_SELECTED PASSAGE_.
______________________________
The Limitations of AI in Medical Diagnosis: A Study Uncovers Alarming Drops in Performance

Large language models (LLMs) and large multimodal models (LMMs) are increasingly being used in medical settings. However, a recent study conducted by researchers at the University of California at Santa Cruz and Carnegie Mellon University has revealed that these models are not yet reliable in high-stakes, real-world scenarios, particularly in medical diagnosis.

In the study, the researchers created a new dataset called ProbMed, which consisted of 6,303 X-ray, MRI, and CT scan images of various organs and areas of the body. They then asked state-of-the-art models, including GPT-4V and Gemini Pro, a series of diagnostic questions based on the images.

The results were alarming. Even the most advanced models performed as poorly as random guesses when asked to identify conditions and positions. Additionally, introducing slight perturbations to the questions significantly reduced model accuracy. On average, accuracy dropped by 42% across the tested models.

The researchers found that LMMs excel at recognizing image modality and organs but struggle when asked more specialized diagnostic questions. GPT-4V and Gemini Pro, in particular, had low accuracy in identifying conditions and findings. GPT-4V tended to reject challenging questions and deny ground-truth conditions, while Gemini Pro was prone to accepting false conditions and positions.

Specialized models like CheXagent, which is trained exclusively on chest X-rays, showed better accuracy in determining abnormalities and conditions. However, they struggled with general tasks such as identifying organs.

These findings have raised concerns within the research and medical community. Many experts agree that AI is not yet ready to support medical diagnosis and that current LLMs are far from applicable in critical fields like medicine. The study emphasizes the need for more robust evaluation methodologies to ensure the reliability and accuracy of LMMs in real-world medical applications.

In conclusion, while LLMs and LMMs hold promise for medical diagnosis, they are currently not reliable enough to be used in high-stakes, real-world scenarios. Further research and development are needed to improve the accuracy and reliability of these models before they can be safely deployed in critical fields like medicine.
______________________________
_GIVEN DATA_.
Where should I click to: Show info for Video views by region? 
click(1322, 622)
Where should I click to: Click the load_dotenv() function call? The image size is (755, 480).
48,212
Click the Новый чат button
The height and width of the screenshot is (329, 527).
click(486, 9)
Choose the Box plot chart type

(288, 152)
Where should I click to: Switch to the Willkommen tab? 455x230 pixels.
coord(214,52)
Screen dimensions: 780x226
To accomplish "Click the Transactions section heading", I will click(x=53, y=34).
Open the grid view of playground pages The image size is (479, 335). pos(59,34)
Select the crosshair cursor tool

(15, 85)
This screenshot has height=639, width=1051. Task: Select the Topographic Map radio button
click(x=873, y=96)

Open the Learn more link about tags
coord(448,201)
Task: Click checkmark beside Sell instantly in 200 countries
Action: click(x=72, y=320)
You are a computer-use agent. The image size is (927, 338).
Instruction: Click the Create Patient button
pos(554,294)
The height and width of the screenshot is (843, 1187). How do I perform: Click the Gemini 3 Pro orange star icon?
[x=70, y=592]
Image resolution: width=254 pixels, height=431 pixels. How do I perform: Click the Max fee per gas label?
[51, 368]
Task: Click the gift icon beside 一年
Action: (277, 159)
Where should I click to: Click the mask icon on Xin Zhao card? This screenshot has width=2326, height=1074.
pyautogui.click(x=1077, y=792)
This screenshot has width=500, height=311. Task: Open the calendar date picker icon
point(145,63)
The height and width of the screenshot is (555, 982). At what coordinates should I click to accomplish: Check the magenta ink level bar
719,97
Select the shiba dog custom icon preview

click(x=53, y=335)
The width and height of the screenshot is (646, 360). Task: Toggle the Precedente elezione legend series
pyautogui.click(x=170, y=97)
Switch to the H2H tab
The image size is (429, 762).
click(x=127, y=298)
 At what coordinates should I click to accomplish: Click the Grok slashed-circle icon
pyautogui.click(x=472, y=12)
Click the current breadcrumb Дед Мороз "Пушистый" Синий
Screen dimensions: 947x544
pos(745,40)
______________________________
_WORK ITEM A_. In the article on AI in medical diagnosis, how many images make up the ProbMed dataset?
_WORK ITEM B_. Using the article on AI in medical diagnosis, explain why the study calls for more robust evaluation methodologies.

_YOUR RESPONSE A_. 6,303 X-ray, MRI, and CT scan images.

_YOUR RESPONSE B_. The tested models performed as poorly as random guesses when identifying conditions and positions, and slight changes to the questions cut their accuracy by 42% on average. Better evaluation methods are needed to ensure that LMMs are reliable and accurate in real-world medical applications.